Reproduce the items below with every "Viewport" changed to "Display area", leaving everything else untouched.

-- begin RECORD LIST --

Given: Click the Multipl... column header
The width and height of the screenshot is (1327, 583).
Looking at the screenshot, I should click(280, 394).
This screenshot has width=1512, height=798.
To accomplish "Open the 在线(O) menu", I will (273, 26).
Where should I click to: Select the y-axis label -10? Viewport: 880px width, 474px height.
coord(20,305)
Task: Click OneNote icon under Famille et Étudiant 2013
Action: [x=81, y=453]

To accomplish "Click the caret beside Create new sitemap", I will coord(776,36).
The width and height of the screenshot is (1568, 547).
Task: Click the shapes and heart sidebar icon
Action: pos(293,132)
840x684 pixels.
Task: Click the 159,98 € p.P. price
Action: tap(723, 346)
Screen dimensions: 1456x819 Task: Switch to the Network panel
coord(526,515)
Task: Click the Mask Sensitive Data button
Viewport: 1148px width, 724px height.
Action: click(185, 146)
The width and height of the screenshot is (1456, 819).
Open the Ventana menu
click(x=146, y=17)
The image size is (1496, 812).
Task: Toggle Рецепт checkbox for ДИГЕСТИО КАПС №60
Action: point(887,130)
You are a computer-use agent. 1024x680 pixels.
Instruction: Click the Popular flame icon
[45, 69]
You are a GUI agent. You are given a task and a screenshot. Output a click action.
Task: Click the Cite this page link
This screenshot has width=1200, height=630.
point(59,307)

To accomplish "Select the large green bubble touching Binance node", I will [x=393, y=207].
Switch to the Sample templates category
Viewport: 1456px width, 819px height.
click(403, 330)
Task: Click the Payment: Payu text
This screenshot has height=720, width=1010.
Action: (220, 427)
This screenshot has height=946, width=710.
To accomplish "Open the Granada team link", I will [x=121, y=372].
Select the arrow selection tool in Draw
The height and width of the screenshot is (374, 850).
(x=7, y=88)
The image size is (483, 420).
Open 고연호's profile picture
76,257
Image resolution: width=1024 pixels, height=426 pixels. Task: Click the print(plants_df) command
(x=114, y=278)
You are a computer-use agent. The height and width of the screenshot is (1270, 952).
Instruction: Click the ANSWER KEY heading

-- end RECORD LIST --

- _SOLUTION_
Given: Click the Multipl... column header
The width and height of the screenshot is (1327, 583).
Looking at the screenshot, I should click(280, 394).
This screenshot has width=1512, height=798.
To accomplish "Open the 在线(O) menu", I will (273, 26).
Where should I click to: Select the y-axis label -10? Display area: 880px width, 474px height.
coord(20,305)
Task: Click OneNote icon under Famille et Étudiant 2013
Action: [x=81, y=453]

To accomplish "Click the caret beside Create new sitemap", I will coord(776,36).
The width and height of the screenshot is (1568, 547).
Task: Click the shapes and heart sidebar icon
Action: pos(293,132)
840x684 pixels.
Task: Click the 159,98 € p.P. price
Action: tap(723, 346)
Screen dimensions: 1456x819 Task: Switch to the Network panel
coord(526,515)
Task: Click the Mask Sensitive Data button
Display area: 1148px width, 724px height.
Action: click(185, 146)
The width and height of the screenshot is (1456, 819).
Open the Ventana menu
click(x=146, y=17)
The image size is (1496, 812).
Task: Toggle Рецепт checkbox for ДИГЕСТИО КАПС №60
Action: point(887,130)
You are a computer-use agent. 1024x680 pixels.
Instruction: Click the Popular flame icon
[45, 69]
You are a GUI agent. You are given a task and a screenshot. Output a click action.
Task: Click the Cite this page link
This screenshot has width=1200, height=630.
point(59,307)

To accomplish "Select the large green bubble touching Binance node", I will [x=393, y=207].
Switch to the Sample templates category
Display area: 1456px width, 819px height.
click(403, 330)
Task: Click the Payment: Payu text
This screenshot has height=720, width=1010.
Action: (220, 427)
This screenshot has height=946, width=710.
To accomplish "Open the Granada team link", I will [x=121, y=372].
Select the arrow selection tool in Draw
The height and width of the screenshot is (374, 850).
(x=7, y=88)
The image size is (483, 420).
Open 고연호's profile picture
76,257
Image resolution: width=1024 pixels, height=426 pixels. Task: Click the print(plants_df) command
(x=114, y=278)
You are a computer-use agent. The height and width of the screenshot is (1270, 952).
Instruction: Click the ANSWER KEY heading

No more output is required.